Scientists predict colonization of Antarctica, but not by humans

Dmytro IvancheskulNews
The Antarctic coastline is becoming less and less icy

In the near future, Antarctica may completely change its face and become a continent colonized by plants and animals. This is evidenced by the coastline of the cold continent, which is becoming less and less icy.

This is stated in a study by scientists from New Zealand and Australia, published in the journal Proceedings of the National Academy of Science (PNAS). Scientists note that the environmental impacts of cyclical climate change in the region could be "enormous".

According to researchers, increasing pockets of open water in Antarctic sea ice could lead to species from other continents one day settling there.

The researchers found that coastal polynyas - areas of ice that form where winter winds push adjacent pack ice away from the coast - are increasing dramatically around Antarctica.

They found that every 16 years, these polynyas go through a cycle of growing and shrinking.

"These trends are striking - and we hadn't noticed them before. We're not entirely sure what's driving this cycling, but the ecological implications could be huge," said Dr. Grant Duffy, a researcher at the University of Otago's Department of Marine Science, who led the study.

For his part, Dr. Arian Purich of Monash University in Australia added that the cyclical patterns are consistent with atmospheric factors, including the Southern Oscillation, a climate phenomenon that spans Antarctica and affects weather in New Zealand and Australia.

Puric is confident that the record low sea ice coverage in Antarctica recently recorded by scientists is clearly related to ocean warming.

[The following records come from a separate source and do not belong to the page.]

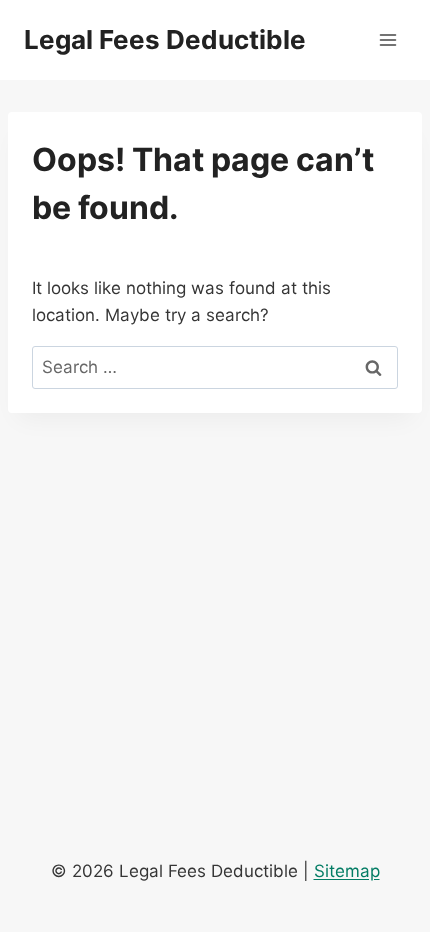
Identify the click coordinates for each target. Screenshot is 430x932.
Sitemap (347, 871)
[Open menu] (387, 39)
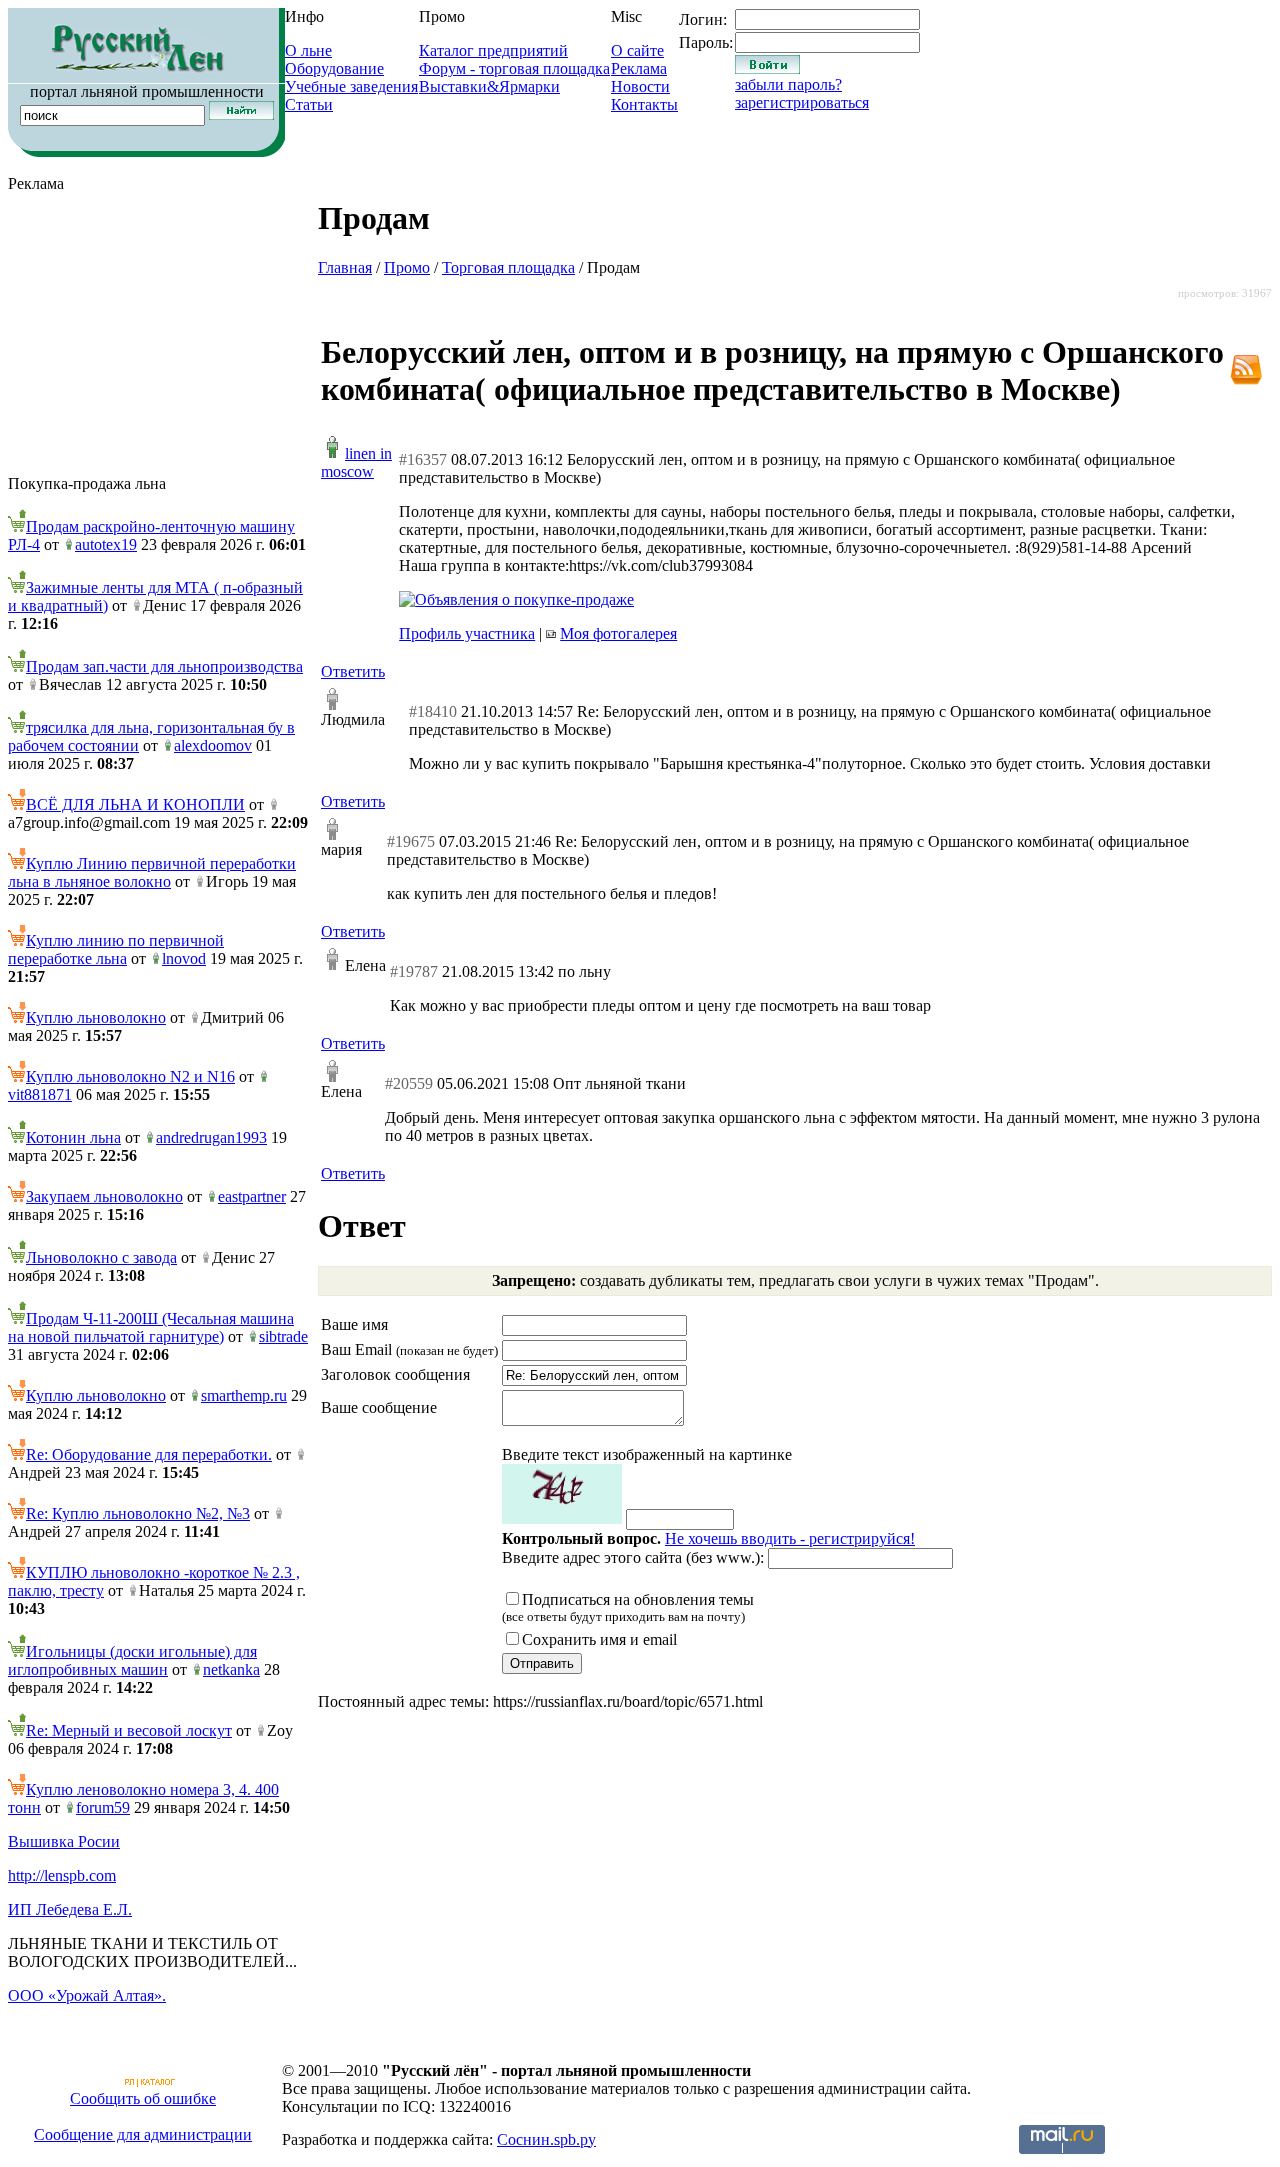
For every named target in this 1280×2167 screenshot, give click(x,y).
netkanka (231, 1669)
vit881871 (40, 1094)
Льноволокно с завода (101, 1257)
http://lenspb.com (62, 1875)
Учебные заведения (351, 86)
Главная (345, 267)
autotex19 (106, 544)
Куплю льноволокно (96, 1017)
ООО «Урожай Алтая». (87, 1995)
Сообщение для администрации (143, 2134)
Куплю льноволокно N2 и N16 (130, 1076)
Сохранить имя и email (599, 1639)
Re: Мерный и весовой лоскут (129, 1730)
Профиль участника (467, 633)
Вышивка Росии (64, 1841)
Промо (407, 267)
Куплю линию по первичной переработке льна (116, 949)
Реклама (639, 68)
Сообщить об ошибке (143, 2098)
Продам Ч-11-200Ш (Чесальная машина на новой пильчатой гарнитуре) (151, 1327)
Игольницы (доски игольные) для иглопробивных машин (132, 1660)
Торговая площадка (508, 267)
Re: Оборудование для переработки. (149, 1454)
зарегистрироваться (802, 102)
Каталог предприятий (493, 50)
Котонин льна (73, 1137)
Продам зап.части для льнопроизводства (164, 666)
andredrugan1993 (211, 1137)
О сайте (637, 50)
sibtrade (283, 1336)
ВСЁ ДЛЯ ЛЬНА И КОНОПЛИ (135, 804)
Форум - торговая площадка (514, 68)
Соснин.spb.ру (546, 2139)
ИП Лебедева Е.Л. (70, 1909)
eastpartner (252, 1196)
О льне (308, 50)
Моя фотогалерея (618, 633)
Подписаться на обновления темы (628, 1607)
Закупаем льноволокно (104, 1196)
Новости (640, 86)
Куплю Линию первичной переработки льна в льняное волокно (152, 872)
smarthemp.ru (244, 1395)
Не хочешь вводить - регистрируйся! (790, 1538)
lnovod (184, 958)
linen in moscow (356, 462)
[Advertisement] (158, 334)
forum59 (103, 1807)
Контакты (644, 104)
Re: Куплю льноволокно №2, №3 (138, 1513)
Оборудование (334, 68)
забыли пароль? (788, 84)
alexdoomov (213, 745)
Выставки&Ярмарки (489, 86)
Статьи (309, 104)
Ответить (353, 671)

According to Talker, Professor Seridwen Fraser, senior author of the study from the University of Otago's Department of Marine Science, says the research is also important for predicting what will happen to Antarctic coastal ecosystems as the climate gets warmer.

She noted that it is known that "many alien plants and animals" can reach Antarctica, "for example, by floating on floating algae." Currently, they cannot settle there due to the erosion of coastal glaciers, but this may change.

The less ice there is, the better the conditions will be for these alien species to settle in Antarctica. This, however, will threaten native coastal ecosystems.

"Our research shows that areas of open water along the Antarctic coasts in particular are increasing in area as the climate warms. These changes in the coastal environment will mean that ecosystems must adapt and change," Duffy summarized.